Once the fabric is compressed to conform to the walls defining the interior of the mold, the fabric layer may be subjected to a heat treatment as described above. When the mold is reopened, the fabric will substantially retain its deformed, compressed configuration. The resulting instrument 100 may be contracted, for example, by pushing the clips 120 away from each other in a substantially axial direction, which will tend to contract the instrument 100 toward its axis. The collapsed instrument can then be coupled to a delivery instrument, such as an elongated flexible pusher wire, and passed through a delivery catheter for deployment at a predetermined location within the patient. The use of the resulting device to occlude the PDA is the same as described in the Kotula' 261 patent and need not be repeated here.
Since the number of metal strands is significantly increased in the composite multilayer structure, the introduction of a stitched-in polyester material is no longer required to reduce the time required to establish a total occlusion of the PDA. This not only reduces manufacturing costs, but also facilitates loading of the resulting device into a reduced French size delivery catheter.
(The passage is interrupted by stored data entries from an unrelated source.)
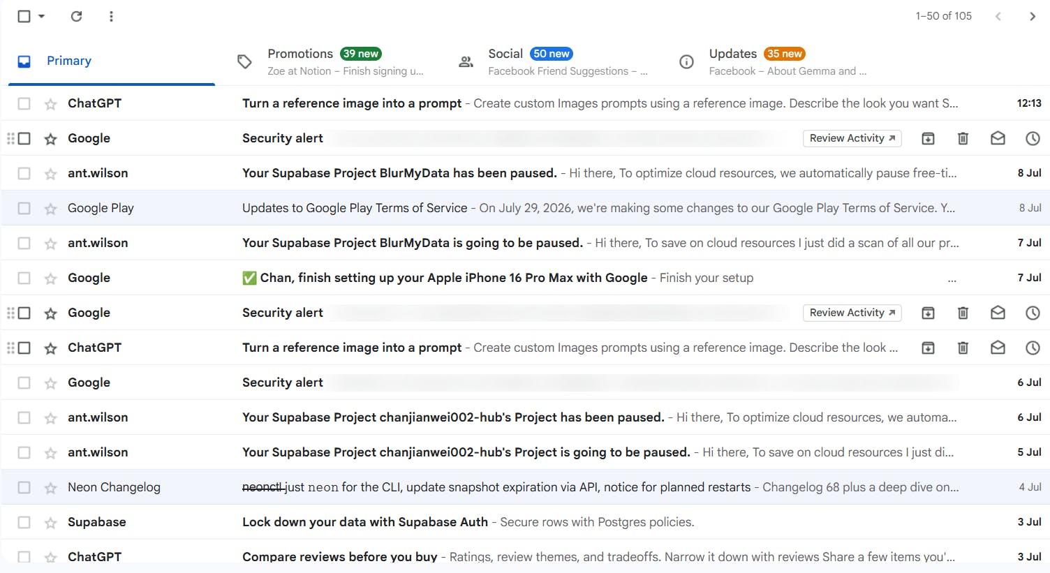Star the Google Play Terms of Service email
The image size is (1050, 573).
pyautogui.click(x=50, y=209)
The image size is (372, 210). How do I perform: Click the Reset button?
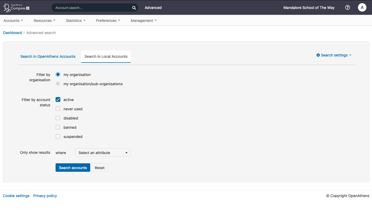[x=99, y=168]
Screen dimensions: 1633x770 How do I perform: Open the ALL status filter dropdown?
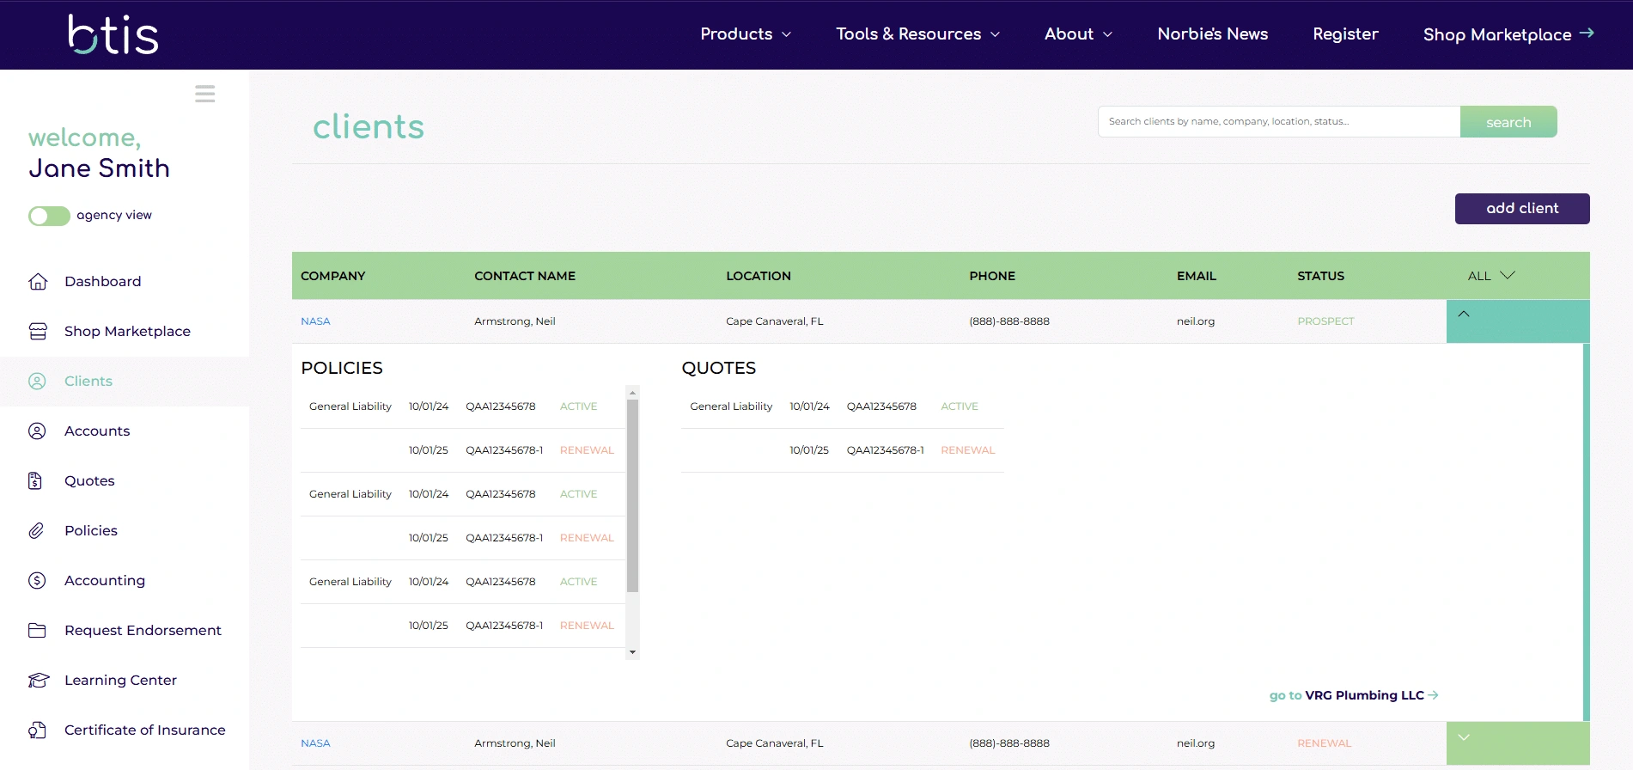[1490, 276]
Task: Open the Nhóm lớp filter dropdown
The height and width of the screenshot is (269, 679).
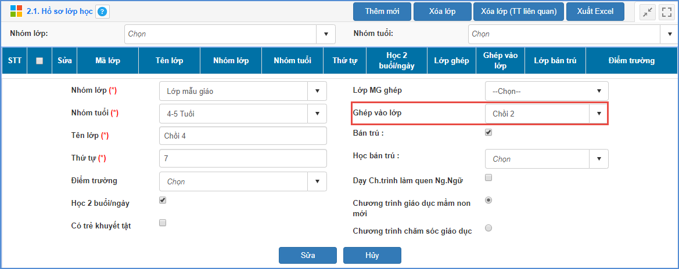Action: (325, 34)
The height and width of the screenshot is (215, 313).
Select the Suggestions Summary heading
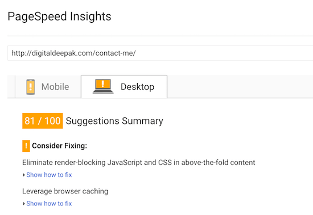click(x=114, y=121)
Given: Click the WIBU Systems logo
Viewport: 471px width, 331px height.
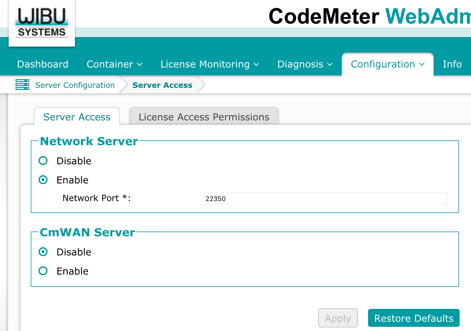Looking at the screenshot, I should (42, 23).
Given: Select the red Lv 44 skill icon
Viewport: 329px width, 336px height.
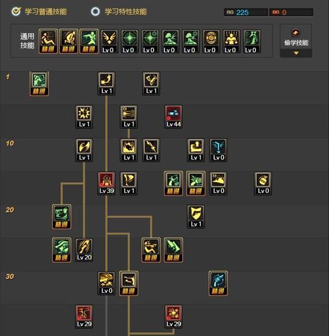Looking at the screenshot, I should coord(173,117).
Reduced French size means the ability to treat smaller patients, which has great benefits.
The present invention has been described herein in considerable detail in order to comply with the patent statutes and to provide those skilled in the art with the information needed to apply the novel principles and to construct and use embodiments as required. However, it will be appreciated that the invention may be carried out with a variety of different instruments and that various changes may be made without departing from the scope of the invention.